--- RECORD LIST ---
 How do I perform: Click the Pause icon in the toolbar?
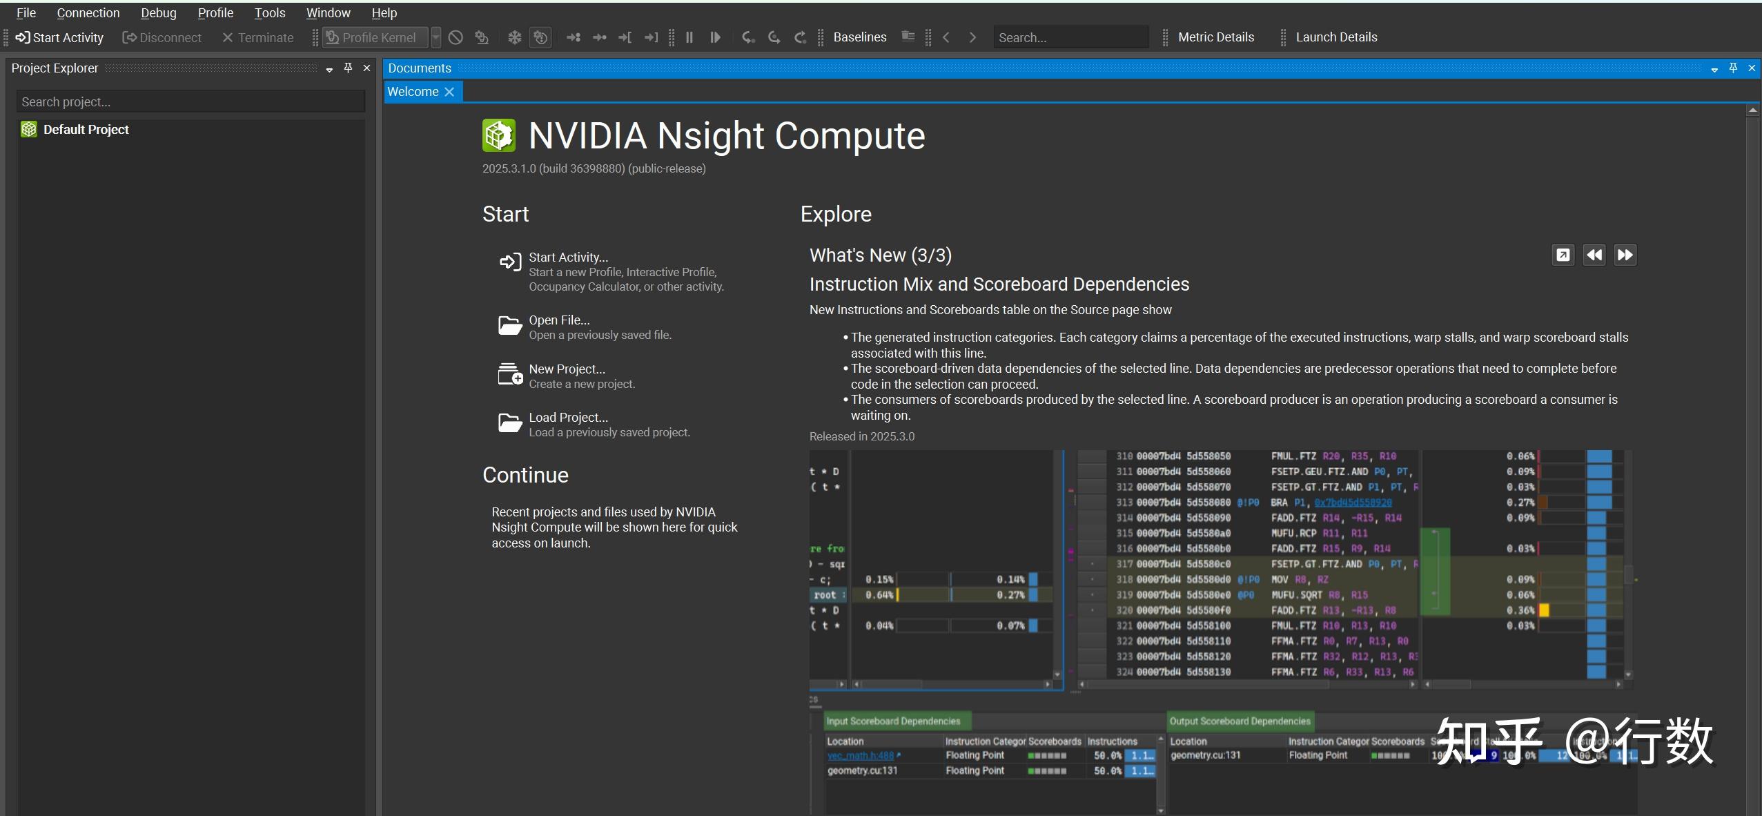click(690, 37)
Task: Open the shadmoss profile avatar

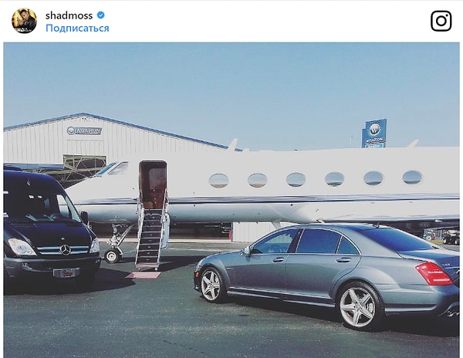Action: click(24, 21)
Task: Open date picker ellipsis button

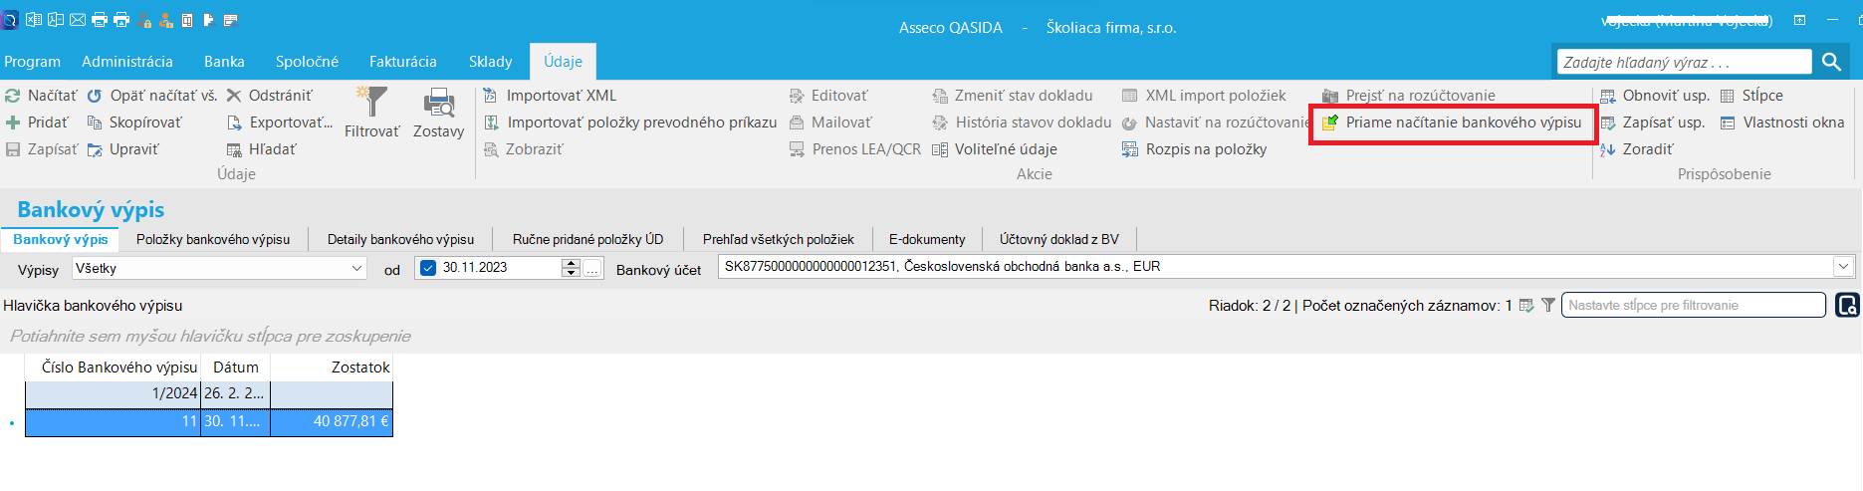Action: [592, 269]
---
## [GOAL OF THE EXERCISE]
Report how many of the lines above contain the string "Task", matching case exactly, and reply with the number alone.

## [EXERCISE OUTPUT]
2